Be prepared for an expensive trigger finger surgery cost…
Even though trigger finger release surgery is relatively minor and is performed on an outpatient basis, in the United States, trigger finger surgery cost may average at least $1,000, depending on the finger, the severity of the contraction, and your geographical location.
Anticipate the surgeons and facilities fees to total $900-$2000 and, the anesthesiologist another perhaps $400-$1000.
Occupational therapy costs may add several hundred dollars, or more, to your total bill. Cost of anesthetic, doctors’ fees, and the outpatient or surgical suite will all add to the trigger finger surgery cost procedure, so the total trigger finger surgery cost could add up to several thousand dollars.
We suggest you inquire whether the trigger finger surgical procedure can be carried out in the surgeon’s office. The safety and efficacy of the procedure itself are enhanced by performing the trigger finger release in the office under local anesthesia.
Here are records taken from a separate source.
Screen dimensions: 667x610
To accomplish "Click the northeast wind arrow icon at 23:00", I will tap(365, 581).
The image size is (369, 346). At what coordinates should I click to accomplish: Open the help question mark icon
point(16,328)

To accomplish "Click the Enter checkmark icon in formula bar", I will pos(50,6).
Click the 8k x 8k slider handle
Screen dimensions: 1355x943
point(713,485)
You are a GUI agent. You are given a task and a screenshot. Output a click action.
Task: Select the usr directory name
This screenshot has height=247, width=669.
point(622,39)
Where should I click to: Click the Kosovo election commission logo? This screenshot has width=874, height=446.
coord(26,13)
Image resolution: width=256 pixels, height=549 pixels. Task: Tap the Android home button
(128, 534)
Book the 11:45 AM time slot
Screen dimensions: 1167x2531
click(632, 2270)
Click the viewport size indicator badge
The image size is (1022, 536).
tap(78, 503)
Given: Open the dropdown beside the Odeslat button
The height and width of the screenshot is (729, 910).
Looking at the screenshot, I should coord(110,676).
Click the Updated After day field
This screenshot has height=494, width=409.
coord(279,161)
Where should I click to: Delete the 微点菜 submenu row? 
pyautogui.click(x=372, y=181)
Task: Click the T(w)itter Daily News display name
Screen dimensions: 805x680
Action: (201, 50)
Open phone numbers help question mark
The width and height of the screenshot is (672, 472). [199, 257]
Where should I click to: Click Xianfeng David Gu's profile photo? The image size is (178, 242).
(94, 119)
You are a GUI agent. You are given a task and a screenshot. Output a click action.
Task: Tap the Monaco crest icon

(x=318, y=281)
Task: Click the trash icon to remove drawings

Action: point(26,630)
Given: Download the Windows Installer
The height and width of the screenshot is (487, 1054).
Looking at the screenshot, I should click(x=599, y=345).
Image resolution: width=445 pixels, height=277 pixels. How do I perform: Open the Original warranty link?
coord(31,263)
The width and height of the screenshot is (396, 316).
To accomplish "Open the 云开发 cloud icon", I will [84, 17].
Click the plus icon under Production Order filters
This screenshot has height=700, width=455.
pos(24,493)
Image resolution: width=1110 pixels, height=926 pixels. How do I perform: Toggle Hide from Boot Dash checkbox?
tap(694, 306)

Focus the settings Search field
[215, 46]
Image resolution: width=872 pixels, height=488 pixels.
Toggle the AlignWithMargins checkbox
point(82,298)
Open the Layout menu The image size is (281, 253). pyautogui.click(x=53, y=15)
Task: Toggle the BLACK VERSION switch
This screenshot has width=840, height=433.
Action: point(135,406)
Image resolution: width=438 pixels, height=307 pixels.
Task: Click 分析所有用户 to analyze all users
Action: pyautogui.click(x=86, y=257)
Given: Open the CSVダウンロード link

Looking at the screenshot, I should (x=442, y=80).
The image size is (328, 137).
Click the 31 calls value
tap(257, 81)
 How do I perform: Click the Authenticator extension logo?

In many cases, the results are immediately apparent – your finger clicks, and in a few minutes the clicking is gone. The time spent at the office is trivial compared with time spent when this is performed in the operating room.
Trigger finger surgery cost saving:
An additional advantage is that the trigger finger surgery cost of conducting this treatment in the surgeon’s office is significantly less than when performed in the hospital. Check out the following video of the surgery being performed in the office.
After trigger finger release, the increased space around the tendon allows the swelling to resolve and the pain and clicking should be relieved. Prescription pain medication is generally not needed. You will be able to wash your hand after two days; the incision should be covered with a fabric band-aid. Normal activities, except those that require forceful gripping, lifting, or repetition can be resumed immediately. At about a week after finger surgery you should be seen by a hand therapist in your area to remove the single suture and provide instruction for rehabilitation and post-surgical use.
Complications with trigger finger surgery are very uncommon and include infection, scar tenderness, stiffness, and pain. Recurrence of the trigger is highly unlikely, but, like any surgical procedure, is possible.